**Your instructions**
Locate the word "will" in the material, then show every line that holds it.

**Dataset entries**
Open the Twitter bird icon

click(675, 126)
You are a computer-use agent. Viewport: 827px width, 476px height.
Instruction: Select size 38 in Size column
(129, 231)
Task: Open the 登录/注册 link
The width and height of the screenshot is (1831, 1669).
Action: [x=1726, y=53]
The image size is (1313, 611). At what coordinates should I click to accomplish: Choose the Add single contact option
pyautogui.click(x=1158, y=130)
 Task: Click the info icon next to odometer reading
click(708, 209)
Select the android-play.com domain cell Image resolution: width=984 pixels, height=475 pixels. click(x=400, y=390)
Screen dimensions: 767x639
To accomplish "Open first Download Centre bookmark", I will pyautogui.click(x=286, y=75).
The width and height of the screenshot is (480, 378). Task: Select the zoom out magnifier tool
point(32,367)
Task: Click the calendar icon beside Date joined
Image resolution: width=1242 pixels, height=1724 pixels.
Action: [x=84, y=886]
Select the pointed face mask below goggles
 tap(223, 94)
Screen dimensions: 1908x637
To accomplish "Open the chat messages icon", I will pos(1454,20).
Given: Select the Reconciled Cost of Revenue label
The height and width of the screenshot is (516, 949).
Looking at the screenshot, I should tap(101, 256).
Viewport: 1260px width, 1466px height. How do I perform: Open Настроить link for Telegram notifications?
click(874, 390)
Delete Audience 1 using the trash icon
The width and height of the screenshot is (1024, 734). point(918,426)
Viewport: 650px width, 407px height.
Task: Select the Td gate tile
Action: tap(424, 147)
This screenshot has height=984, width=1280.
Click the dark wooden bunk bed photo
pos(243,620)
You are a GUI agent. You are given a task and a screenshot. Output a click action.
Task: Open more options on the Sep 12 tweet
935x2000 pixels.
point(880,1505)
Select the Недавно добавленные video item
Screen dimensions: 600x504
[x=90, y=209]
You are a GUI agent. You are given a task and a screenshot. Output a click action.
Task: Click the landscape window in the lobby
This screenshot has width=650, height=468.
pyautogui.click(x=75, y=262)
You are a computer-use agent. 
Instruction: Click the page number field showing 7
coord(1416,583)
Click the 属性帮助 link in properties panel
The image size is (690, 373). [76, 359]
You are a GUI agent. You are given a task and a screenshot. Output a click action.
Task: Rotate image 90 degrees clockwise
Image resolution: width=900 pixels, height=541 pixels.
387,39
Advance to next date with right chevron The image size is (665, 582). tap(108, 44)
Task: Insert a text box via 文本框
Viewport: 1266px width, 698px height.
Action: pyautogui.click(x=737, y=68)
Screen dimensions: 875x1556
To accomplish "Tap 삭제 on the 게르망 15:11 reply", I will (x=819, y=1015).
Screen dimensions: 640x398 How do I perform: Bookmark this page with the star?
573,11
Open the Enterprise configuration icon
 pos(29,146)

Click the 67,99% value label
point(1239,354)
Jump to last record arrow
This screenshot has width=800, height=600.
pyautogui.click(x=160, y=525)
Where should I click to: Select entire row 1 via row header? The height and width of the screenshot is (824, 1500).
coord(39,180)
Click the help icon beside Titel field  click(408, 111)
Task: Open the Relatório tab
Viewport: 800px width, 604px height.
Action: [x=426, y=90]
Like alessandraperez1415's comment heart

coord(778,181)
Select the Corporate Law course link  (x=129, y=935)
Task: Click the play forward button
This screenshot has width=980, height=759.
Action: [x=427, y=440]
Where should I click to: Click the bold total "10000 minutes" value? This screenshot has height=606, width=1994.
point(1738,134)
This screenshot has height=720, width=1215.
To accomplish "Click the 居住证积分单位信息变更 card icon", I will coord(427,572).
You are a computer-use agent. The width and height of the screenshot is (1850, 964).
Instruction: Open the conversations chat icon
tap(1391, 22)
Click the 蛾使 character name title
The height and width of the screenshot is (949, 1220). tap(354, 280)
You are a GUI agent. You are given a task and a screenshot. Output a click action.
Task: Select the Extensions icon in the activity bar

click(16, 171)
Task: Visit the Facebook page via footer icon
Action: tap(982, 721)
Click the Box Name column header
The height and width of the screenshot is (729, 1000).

**Exercise result**
To accomplish "Open first Download Centre bookmark", I will pyautogui.click(x=286, y=75).
To accomplish "Open the chat messages icon", I will pos(1454,20).
To accomplish "Tap 삭제 on the 게르망 15:11 reply", I will (x=819, y=1015).
To accomplish "Click the 居住证积分单位信息变更 card icon", I will coord(427,572).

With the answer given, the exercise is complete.